I actually played it 4 times through. Using the simple skill allocation system, each time I generated a distinct personality of officer to try and adopt a different mindset when making decisions.
Stephen the Scholar: a young man with the benefit of a classical education, and who had been on the path towards Holy Orders until circumstances took a very different turn. A talented linguist, but cautious in the face of the enemy and even more cautious in the presence of the ladies. His caution meant that he didn't blunder and completely misunderstand the situation, but neither did he see much action.

Sebastian the Seducer: living on charisma and not much else, he tries to talk himself into, around, or out of any concievable situation. And he managed to talk himself into his Captain's good books, just about.

Samson the Sportsman: brash, rides like he's with the boxing day hunt. Rode straight into danger and damn near got himself killed.

Samuel the Sharpshooter: a master of the pistol and rifle, but solitary, finding it easier to commune with his weaponry than communicate with his men. This was to be his undoing.

At the end of the 4 playthroughs I had pretty much exhausted the available pathways through. Looking at the final page which gives you the information to evaluate how well you've done, I found myself wondering whether something's broken because it seems impossible to achieve the best combination of outcomes (unless I'm very mistaken - which is quite possible - the pathway to one strategic success seems to preclude the other). But even so, there are a range of outcomes and it's an interesting opportunity to walk in the boots of a Napoleonic-era junior officer.

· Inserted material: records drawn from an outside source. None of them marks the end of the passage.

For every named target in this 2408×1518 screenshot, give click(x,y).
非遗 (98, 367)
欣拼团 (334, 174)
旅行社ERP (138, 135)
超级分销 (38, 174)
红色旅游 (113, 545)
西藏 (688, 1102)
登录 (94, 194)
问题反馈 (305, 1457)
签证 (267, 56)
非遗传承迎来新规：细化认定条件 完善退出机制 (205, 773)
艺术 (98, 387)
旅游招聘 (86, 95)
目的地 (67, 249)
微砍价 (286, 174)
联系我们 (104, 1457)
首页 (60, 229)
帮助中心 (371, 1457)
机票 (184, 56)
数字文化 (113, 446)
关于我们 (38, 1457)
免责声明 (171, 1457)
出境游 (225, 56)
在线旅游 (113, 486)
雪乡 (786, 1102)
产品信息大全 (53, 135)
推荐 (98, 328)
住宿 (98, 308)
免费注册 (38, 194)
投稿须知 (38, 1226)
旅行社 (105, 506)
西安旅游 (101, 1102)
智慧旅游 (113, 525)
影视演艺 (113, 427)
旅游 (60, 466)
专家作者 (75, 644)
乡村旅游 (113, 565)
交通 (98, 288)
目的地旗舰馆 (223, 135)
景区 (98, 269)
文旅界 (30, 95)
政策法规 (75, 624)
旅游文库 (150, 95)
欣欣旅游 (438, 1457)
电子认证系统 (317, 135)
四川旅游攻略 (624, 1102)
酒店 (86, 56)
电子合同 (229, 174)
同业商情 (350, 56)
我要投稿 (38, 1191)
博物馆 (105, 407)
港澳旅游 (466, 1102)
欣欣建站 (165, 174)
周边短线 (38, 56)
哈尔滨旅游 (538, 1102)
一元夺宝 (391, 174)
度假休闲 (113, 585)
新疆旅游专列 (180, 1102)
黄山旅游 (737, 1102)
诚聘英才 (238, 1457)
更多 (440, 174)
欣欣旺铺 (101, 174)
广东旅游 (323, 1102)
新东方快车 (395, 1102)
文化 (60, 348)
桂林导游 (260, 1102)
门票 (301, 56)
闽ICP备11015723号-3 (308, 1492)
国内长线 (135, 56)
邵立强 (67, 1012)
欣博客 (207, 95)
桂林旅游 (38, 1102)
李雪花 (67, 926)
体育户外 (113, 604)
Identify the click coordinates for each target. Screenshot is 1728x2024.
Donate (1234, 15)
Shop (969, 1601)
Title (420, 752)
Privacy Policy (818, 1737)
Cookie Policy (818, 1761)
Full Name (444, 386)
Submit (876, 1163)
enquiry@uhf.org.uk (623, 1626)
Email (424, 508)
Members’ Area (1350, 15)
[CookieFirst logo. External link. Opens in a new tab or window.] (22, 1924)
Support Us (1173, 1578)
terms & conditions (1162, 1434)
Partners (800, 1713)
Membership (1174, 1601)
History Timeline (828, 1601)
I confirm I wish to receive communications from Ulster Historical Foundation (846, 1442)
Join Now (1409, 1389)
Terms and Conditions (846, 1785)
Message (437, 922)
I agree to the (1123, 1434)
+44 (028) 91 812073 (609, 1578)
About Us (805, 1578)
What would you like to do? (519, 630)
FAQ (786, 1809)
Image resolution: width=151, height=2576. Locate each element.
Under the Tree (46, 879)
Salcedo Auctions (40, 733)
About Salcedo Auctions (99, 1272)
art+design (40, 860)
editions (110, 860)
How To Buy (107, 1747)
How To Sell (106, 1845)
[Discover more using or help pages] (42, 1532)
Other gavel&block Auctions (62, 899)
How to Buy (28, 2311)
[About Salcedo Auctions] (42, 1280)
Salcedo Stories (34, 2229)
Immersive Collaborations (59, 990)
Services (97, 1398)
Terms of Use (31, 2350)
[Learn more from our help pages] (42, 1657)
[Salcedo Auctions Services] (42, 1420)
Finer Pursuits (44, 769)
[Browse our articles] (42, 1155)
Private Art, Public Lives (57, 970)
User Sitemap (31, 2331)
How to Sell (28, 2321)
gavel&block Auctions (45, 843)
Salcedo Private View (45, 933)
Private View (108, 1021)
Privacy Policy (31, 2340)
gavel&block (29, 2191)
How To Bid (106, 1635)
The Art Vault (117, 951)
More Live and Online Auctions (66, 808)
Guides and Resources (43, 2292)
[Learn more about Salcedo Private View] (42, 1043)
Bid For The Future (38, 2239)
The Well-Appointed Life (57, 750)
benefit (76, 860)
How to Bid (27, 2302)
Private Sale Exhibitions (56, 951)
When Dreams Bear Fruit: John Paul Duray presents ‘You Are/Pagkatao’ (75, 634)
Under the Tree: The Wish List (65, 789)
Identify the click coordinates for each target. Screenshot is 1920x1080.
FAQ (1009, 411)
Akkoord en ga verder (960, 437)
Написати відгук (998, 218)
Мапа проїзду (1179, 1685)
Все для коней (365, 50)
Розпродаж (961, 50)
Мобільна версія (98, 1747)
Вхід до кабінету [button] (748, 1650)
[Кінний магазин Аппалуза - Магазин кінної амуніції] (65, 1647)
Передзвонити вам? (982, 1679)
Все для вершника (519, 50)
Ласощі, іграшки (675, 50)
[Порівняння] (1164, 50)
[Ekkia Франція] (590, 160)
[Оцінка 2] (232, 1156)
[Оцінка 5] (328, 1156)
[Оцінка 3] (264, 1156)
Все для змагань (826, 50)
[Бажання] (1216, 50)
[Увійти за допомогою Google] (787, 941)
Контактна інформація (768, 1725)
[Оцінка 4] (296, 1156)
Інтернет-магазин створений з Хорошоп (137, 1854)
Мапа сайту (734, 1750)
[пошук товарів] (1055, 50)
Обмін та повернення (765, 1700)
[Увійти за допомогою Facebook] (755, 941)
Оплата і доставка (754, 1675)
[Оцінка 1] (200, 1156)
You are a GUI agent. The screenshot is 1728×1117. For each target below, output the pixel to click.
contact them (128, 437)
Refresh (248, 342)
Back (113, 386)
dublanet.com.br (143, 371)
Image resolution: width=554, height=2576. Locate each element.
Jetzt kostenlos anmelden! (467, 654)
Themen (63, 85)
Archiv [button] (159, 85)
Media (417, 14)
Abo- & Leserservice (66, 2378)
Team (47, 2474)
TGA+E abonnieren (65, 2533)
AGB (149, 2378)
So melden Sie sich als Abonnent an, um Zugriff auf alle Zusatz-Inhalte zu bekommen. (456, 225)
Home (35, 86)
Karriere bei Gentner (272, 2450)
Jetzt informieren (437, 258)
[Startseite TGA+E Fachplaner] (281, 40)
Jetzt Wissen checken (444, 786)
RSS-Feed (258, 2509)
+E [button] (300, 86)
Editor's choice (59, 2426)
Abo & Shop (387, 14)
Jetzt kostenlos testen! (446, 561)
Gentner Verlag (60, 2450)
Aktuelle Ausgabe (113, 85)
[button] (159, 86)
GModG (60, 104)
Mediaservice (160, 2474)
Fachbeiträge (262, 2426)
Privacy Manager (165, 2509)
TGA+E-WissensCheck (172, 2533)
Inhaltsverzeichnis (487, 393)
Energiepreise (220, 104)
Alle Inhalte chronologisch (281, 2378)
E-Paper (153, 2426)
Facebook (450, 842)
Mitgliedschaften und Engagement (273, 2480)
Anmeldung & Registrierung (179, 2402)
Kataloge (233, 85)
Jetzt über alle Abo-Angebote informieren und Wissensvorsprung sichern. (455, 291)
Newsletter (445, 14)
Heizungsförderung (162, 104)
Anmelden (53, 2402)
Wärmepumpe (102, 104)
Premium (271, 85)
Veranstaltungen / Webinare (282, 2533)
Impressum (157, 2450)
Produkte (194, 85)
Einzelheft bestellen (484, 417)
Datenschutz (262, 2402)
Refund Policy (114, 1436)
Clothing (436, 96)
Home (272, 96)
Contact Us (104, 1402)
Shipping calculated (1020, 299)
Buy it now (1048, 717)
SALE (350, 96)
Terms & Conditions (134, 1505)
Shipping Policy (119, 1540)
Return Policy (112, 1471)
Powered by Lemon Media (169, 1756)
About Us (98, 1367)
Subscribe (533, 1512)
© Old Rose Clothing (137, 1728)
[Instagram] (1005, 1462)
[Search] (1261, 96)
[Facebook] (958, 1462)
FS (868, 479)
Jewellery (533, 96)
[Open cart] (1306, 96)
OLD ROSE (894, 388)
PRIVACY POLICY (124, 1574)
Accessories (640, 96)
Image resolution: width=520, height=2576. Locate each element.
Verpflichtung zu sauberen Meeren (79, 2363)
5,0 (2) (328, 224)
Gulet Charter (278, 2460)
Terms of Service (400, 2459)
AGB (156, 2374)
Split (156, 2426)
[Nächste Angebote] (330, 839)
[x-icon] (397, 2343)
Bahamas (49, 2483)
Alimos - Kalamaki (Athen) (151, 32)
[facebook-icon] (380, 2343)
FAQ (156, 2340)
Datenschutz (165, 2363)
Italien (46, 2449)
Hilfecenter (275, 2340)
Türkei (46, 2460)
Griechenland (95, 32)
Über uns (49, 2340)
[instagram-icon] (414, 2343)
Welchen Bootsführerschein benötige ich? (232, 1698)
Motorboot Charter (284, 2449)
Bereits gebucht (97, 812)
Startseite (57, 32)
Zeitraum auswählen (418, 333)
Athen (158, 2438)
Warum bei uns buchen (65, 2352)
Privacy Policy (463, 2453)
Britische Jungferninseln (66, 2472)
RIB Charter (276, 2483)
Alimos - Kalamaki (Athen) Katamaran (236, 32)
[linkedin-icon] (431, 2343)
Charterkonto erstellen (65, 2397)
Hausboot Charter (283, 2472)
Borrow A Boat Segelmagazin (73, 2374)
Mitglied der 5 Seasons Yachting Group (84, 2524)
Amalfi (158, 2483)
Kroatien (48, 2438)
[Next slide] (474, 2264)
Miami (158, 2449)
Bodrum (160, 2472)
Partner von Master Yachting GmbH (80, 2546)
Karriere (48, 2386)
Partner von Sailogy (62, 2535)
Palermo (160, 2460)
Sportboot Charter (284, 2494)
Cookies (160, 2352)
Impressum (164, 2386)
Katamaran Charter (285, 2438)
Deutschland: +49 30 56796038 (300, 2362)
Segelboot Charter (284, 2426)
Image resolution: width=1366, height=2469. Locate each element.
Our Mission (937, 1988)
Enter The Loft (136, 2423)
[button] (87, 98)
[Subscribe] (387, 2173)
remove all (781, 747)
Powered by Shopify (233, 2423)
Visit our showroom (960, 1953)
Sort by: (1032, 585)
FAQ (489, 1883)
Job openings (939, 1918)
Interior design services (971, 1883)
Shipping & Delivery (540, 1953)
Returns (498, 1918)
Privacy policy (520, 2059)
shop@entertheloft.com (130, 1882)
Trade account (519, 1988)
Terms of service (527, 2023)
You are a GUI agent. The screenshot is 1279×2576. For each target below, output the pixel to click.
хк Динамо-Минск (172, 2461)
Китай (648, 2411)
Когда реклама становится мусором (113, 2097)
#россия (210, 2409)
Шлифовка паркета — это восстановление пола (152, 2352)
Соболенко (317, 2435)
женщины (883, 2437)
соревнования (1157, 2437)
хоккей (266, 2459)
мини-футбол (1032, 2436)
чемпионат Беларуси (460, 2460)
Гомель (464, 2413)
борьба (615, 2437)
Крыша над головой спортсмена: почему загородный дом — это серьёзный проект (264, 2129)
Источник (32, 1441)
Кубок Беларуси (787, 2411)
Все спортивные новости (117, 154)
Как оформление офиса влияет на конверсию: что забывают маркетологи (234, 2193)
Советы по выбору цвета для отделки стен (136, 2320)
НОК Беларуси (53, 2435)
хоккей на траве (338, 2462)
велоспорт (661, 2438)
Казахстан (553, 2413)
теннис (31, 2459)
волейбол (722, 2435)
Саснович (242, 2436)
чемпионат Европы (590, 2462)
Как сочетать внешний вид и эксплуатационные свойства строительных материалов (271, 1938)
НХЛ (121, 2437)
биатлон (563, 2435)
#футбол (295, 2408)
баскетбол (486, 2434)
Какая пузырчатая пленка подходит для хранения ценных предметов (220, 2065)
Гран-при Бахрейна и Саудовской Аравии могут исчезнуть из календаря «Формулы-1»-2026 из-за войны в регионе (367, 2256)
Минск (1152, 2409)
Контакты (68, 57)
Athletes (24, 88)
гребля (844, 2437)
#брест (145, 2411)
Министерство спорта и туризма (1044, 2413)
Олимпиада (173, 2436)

As somebody who enjoys the narrative and roleplaying aspect of wargames, it really got me thinking about how little I reflect on the personalities of junior officers in the games I play. It's all very well being the big general and taking a omniscient overview of the battlefield, but will the cavalry really press home their charge under the leadership of the bookish Stephen? Will Samson forget that he's not on the playing fields anymore and unwisely decide to throw caution to the wind? So this little adventure has definitely offered me some inspiration. I look forward to experimenting a bit more with unit leader's personalities in the next big game I play.

Tuesday, 1 December 2020

Undead Centaur

Where the rivers run dry, where there is only drought and despair and the bones of our livestock... There it is said that on the driest days, the days without hope, the parched lands cough up their secrets and cough up their dead. Mysterious creatures - creatures who had been noble, wise even, in some long past life - rise stripped of flesh, rendered hideous and viscious by their restless sleep. It is a terrible place.

In Oldhammer's calendar, December is traditionally "Deadcember" and is a month for painting your undead. (Some might think I've quite enough of death in the last month, but anyway...) Now, I don't know if I'll get around to anything else specifically Undead related this month, so this is technically cheating, as it wasn't a project for Deadcember, but my November entry for Jamie Loft's Monthly White Dwarf Painting Challenge. Every month a WD is selected and the challenge is to paint a model that appears in it or is inspired by it. November's selection was WD119. I took inspiration from the Undead Centaur conversion by Andy Warwick on page 56 and went about creating my own skeleton centaur.

The human torso comes from a Reaper Warlord skeleton archer, the horse is a plastic 4th/5th ed skeleton steed. It's hard trying to work out how to make a mythological skeleton appear realistically dynamic. After extensive google image and ebay searching, the Reaper skelly seemed the best option, reaching for his quiver, although it involved a lot of cutting away.

Centaur anatomy is troubling at the best of times. What are they doing with both human and horse ribcages? How can they have so many limbs? Stripping the centaur back to the skeleton makes these questions of anatomy all the more baffling. But as long as you don't look too close, I think the unity of the conversion works. Just about. A fun project, although the posing and sticking together was nowhere near as simple as I thought it would be.